[Collected data]
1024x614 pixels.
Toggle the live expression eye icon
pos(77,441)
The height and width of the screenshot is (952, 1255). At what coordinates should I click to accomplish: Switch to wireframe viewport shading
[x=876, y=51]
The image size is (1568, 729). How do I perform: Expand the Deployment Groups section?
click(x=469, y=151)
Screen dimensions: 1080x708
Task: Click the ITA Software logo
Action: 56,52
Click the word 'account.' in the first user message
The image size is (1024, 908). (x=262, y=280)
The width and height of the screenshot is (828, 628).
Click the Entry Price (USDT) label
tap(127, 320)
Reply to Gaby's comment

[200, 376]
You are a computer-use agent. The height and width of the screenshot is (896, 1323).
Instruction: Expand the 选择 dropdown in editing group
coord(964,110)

▸ Assignment:
The entries above, copied exactly, form the whole answer.

▸ Solution below:
1024x614 pixels.
Toggle the live expression eye icon
pos(77,441)
The height and width of the screenshot is (952, 1255). At what coordinates should I click to accomplish: Switch to wireframe viewport shading
[x=876, y=51]
The image size is (1568, 729). How do I perform: Expand the Deployment Groups section?
click(x=469, y=151)
Screen dimensions: 1080x708
Task: Click the ITA Software logo
Action: 56,52
Click the word 'account.' in the first user message
The image size is (1024, 908). (x=262, y=280)
The width and height of the screenshot is (828, 628).
Click the Entry Price (USDT) label
tap(127, 320)
Reply to Gaby's comment

[200, 376]
You are a computer-use agent. The height and width of the screenshot is (896, 1323).
Instruction: Expand the 选择 dropdown in editing group
coord(964,110)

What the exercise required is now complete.